[Opening DATASET RECORDS section]
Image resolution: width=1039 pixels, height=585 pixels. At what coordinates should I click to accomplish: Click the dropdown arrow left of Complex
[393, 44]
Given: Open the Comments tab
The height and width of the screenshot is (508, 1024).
[Closing DATASET RECORDS section]
[Opening DATASET RECORDS section]
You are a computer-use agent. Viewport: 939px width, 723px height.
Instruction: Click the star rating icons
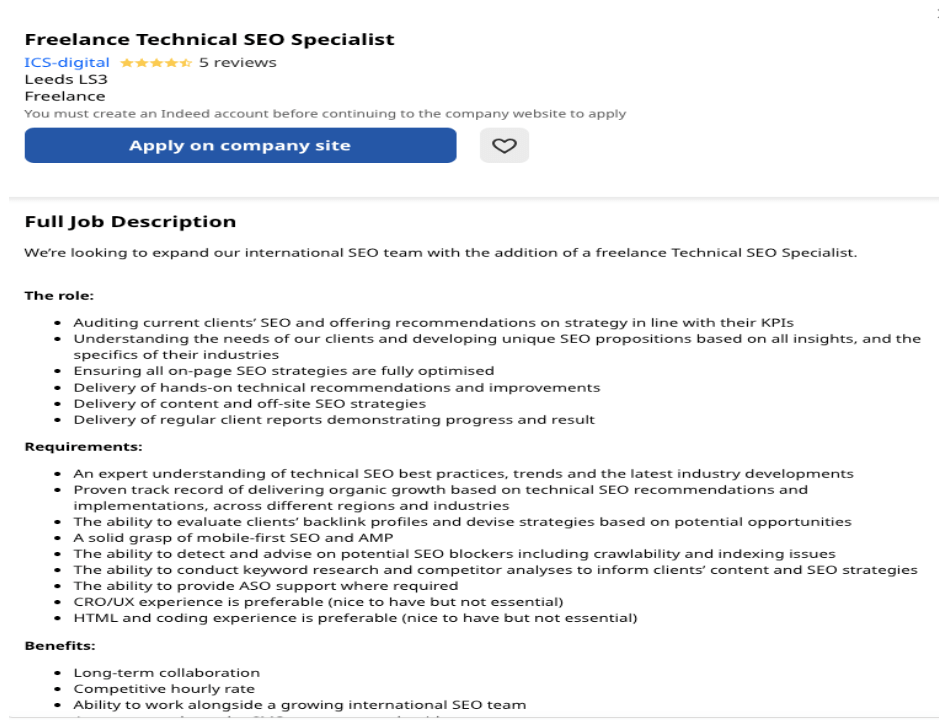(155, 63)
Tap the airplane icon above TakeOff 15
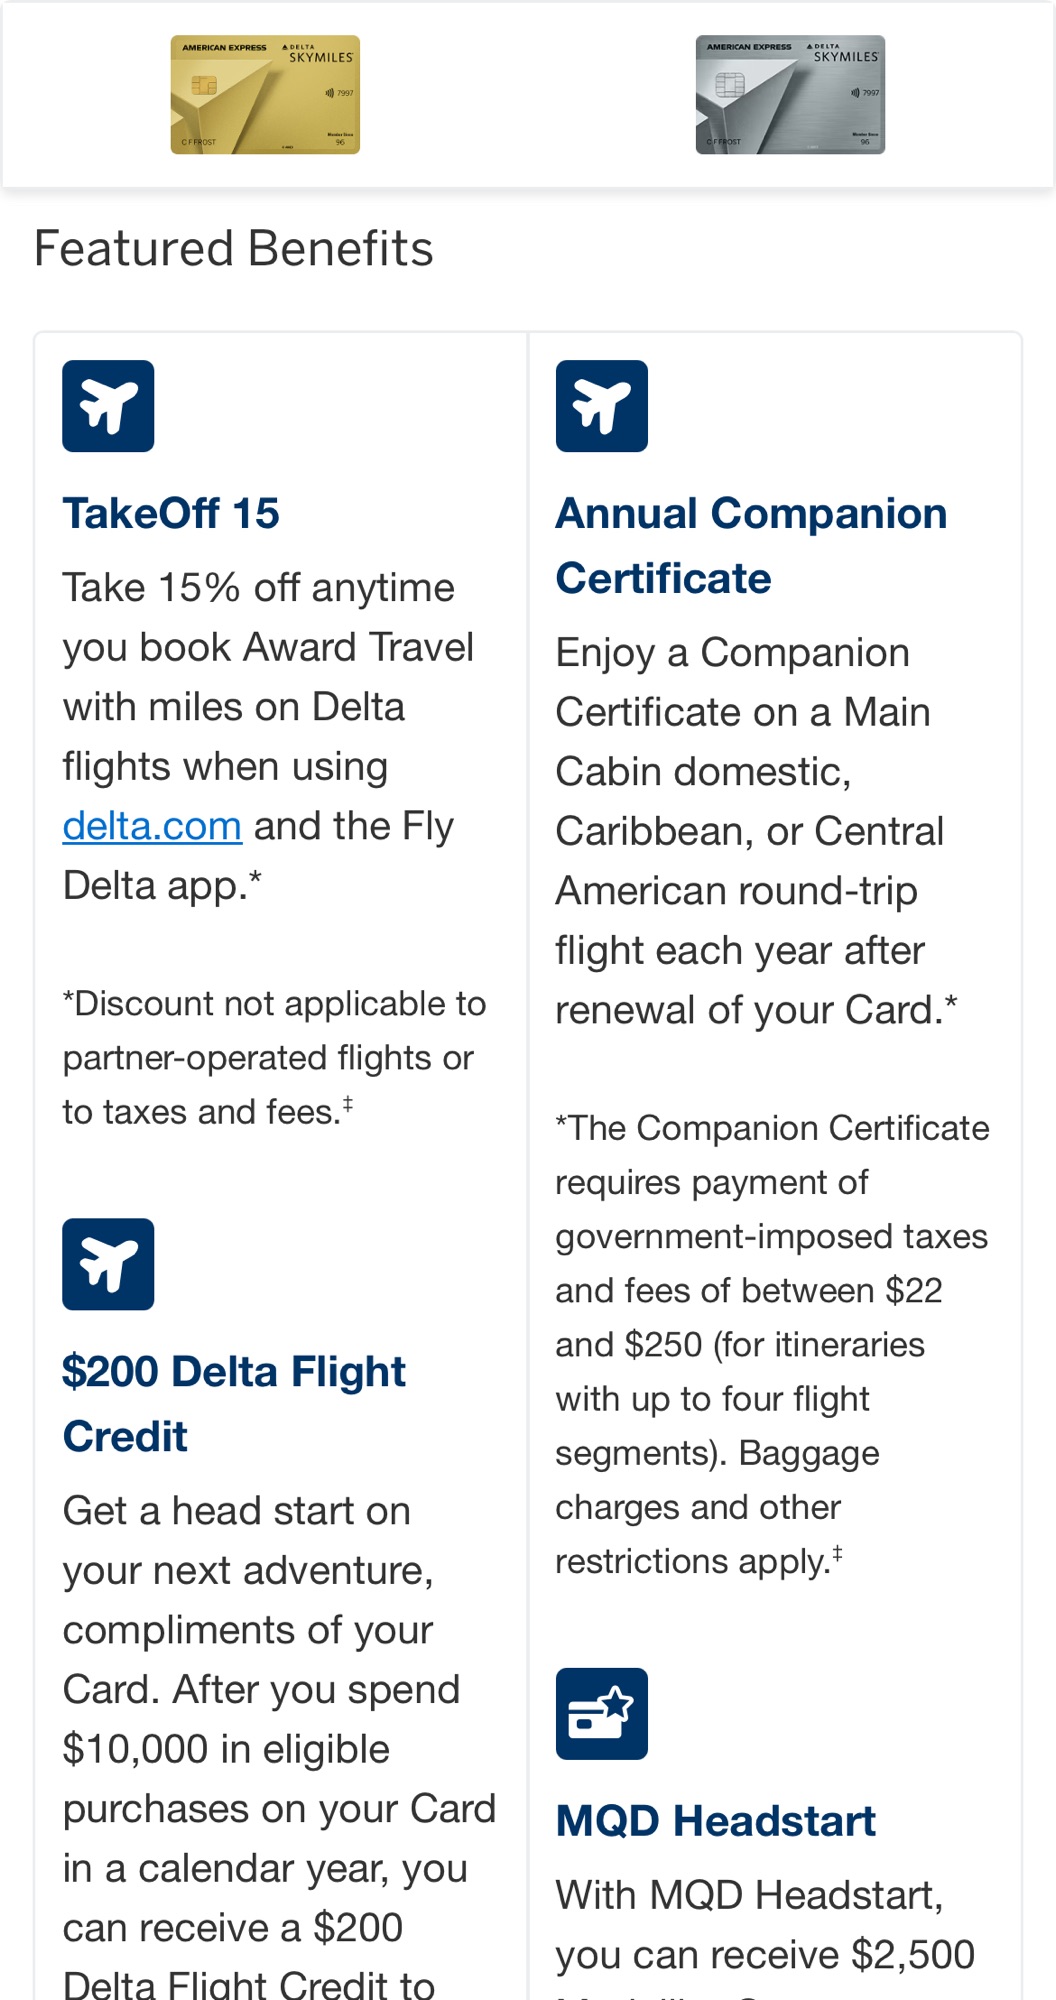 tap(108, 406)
[Closing DATASET RECORDS section]
Above are the entries. Copy exactly the part that opens with the line containing "Image resolution: width=1039" and closes with the line containing "The height and", and no more.

=== ANSWER BOX ===
Image resolution: width=1039 pixels, height=585 pixels. At what coordinates should I click to accomplish: Click the dropdown arrow left of Complex
[393, 44]
Given: Open the Comments tab
The height and width of the screenshot is (508, 1024).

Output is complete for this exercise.